#### Document extract ####

Being one of the sheep, once again get over yourself, just because someone doesn't agree with you doesn't mean they are one of the sheep. I've met people who vote Conservative, Liberal, New Democrat, etc. and don't really bash them for having different views. In fact the people in the military who vote for a party other than the Conservatives can't really be called sheep. I found another debate on blueline on the same topic, and the vast majority of police officers were against CCW, do they also not have the "experience" that you do?

However I'd suggest you refrain from an innane post simply because you can't come up with anything better to respond with, what is your problem with my position of what proper gun policy should be?


----------



## Roy Harding (11 Jun 2007)

Sigs Guy said:
			
		

> ...
> 
> I was not aware that a civilian had the exact same duties as a police officer or a member of the military, if that's the case one would think they would be given a gun to carry around with them all the time. Either way if your going to tell a person they 'failed' Canadian civics please be more specific.
> ...



Sigs Guy - Sir Robert Peel's Nine Principles




> SIR ROBERT PEEL'S NINE PRINCIPLES
> 
> 1 The basic mission for which the police exist is to prevent crime and disorder.
> 
> ...



I draw your attention to #7.


----------



## canadianblue (11 Jun 2007)

Then it's once again very odd that the police are not demanding that every citizen be given a glock. I don't believe Peel was making reference to every civilian carrying around a gun and shooting at anything that looks, feels, or smells remotely threatning. If you think otherwise you should write a letter to your local police service telling them how they are failing the public. As well I'm amazed that police would require one to go to police college/depot/academy, if any civilian walking down the street can do a police officers job. 

I am more than aware of Peel's nine principles, which strangely enough do not include an armed citizen, they don't even demand an armed police.

#### Information given ####

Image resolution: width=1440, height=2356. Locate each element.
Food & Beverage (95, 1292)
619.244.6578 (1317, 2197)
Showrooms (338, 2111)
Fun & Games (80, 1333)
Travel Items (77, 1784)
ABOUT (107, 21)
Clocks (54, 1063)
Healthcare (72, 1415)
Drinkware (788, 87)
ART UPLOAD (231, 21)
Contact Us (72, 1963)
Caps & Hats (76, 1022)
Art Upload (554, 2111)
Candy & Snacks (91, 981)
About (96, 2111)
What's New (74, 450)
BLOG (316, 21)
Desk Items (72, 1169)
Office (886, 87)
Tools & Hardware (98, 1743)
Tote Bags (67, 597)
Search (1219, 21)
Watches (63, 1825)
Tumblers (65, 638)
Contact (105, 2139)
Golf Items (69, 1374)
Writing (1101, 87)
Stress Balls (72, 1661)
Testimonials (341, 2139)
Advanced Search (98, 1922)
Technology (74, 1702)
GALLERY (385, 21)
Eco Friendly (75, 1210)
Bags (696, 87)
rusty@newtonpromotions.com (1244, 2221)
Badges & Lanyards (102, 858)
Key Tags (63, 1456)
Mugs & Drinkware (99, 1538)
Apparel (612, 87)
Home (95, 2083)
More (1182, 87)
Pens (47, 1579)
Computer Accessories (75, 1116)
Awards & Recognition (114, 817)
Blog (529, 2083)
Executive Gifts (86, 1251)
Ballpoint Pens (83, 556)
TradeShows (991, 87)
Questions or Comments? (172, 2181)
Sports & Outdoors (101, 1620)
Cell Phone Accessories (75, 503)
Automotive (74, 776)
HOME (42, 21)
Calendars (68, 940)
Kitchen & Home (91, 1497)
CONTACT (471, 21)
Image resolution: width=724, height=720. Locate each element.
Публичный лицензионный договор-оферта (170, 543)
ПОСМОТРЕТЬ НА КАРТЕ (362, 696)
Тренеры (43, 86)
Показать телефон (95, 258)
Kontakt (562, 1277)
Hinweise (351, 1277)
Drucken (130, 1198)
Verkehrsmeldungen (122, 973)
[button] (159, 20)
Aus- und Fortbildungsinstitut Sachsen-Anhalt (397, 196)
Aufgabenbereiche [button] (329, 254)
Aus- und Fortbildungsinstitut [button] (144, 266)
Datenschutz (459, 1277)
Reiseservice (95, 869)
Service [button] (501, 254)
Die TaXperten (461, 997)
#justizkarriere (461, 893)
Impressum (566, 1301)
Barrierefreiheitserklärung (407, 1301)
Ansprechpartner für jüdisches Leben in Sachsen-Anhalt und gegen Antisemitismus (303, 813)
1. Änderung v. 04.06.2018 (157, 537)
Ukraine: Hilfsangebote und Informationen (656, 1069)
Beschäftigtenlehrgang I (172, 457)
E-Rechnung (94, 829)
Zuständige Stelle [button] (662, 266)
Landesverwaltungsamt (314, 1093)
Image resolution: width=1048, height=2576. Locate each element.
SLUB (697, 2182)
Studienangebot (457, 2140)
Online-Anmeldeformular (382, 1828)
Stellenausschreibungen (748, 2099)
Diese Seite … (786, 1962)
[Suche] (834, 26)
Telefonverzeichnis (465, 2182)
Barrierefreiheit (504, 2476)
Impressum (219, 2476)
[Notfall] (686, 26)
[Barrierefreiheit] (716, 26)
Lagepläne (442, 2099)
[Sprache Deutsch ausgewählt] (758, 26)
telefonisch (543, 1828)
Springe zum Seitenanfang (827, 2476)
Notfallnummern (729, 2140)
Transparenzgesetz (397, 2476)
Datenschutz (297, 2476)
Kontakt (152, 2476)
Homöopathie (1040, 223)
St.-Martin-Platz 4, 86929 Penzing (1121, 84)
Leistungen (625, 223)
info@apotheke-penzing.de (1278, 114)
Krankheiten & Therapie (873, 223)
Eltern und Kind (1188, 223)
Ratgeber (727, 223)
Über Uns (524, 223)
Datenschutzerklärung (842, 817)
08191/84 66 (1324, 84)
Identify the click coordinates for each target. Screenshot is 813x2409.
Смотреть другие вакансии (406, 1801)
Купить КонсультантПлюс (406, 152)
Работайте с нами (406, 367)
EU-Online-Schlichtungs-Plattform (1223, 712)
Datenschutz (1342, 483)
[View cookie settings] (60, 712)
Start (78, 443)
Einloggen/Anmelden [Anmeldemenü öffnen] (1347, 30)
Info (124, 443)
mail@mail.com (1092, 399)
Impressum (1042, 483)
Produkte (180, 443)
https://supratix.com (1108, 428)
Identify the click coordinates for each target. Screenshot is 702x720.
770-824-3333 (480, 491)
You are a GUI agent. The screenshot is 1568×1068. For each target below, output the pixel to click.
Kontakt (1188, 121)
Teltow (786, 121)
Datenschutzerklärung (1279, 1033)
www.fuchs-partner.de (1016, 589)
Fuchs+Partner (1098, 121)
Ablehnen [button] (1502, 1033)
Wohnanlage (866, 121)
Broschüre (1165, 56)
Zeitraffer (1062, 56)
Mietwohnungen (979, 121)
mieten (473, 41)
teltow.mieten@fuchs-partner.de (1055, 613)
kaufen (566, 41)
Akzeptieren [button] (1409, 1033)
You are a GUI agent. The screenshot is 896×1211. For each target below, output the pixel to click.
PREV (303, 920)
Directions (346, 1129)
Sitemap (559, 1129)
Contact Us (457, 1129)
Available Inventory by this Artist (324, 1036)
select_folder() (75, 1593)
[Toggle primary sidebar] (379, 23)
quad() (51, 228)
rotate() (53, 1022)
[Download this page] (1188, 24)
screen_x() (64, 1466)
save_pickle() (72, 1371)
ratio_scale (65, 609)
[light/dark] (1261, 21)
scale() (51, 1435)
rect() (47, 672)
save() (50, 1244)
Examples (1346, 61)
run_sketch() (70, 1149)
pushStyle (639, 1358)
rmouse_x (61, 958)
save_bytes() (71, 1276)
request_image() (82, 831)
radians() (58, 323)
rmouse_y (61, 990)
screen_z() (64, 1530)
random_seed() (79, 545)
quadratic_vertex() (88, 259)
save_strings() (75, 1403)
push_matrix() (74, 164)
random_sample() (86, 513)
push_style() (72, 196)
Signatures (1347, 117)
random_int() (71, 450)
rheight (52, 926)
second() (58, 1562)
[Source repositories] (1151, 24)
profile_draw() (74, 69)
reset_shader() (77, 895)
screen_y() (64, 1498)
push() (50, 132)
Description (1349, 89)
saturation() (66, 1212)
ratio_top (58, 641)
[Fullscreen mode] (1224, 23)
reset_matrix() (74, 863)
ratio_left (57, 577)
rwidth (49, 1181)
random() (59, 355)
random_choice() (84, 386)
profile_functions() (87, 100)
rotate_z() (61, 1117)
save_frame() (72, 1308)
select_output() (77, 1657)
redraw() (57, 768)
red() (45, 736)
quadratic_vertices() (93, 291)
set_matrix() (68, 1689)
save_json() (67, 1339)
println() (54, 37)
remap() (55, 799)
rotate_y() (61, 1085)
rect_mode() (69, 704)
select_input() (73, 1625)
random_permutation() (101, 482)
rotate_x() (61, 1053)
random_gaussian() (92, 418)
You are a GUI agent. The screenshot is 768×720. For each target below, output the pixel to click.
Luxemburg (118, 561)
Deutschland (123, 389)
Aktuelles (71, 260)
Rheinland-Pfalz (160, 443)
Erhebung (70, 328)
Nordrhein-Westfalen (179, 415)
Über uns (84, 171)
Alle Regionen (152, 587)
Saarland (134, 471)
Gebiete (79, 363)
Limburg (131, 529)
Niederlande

####

• What you need to do:
(a) Decide whether each statement agrees with the forum thread on gun policy, answering yes or no and quoting the deciding words of the thread: (i) The first poster cites a blueline debate in which most police officers opposed CCW. (ii) Roy Harding directs Sigs Guy to Peel's first principle. (iii) canadianblue says Peel's principles include an armed citizen.
(b) Answer these questions from the forum thread on gun policy:
(i) What date appears with Roy Harding's post?
(ii) What is the basic mission of the police under the first of Peel's principles as quoted?
(iii) According to canadianblue, what are the police not demanding that every citizen be given?

• The solutions:
(a)
(i) Yes: "the vast majority of police officers were against CCW"
(ii) No: "I draw your attention to #7."
(iii) No: "which strangely enough do not include an armed citizen"

(b)
(i) 11 Jun 2007
(ii) To prevent crime and disorder
(iii) A glock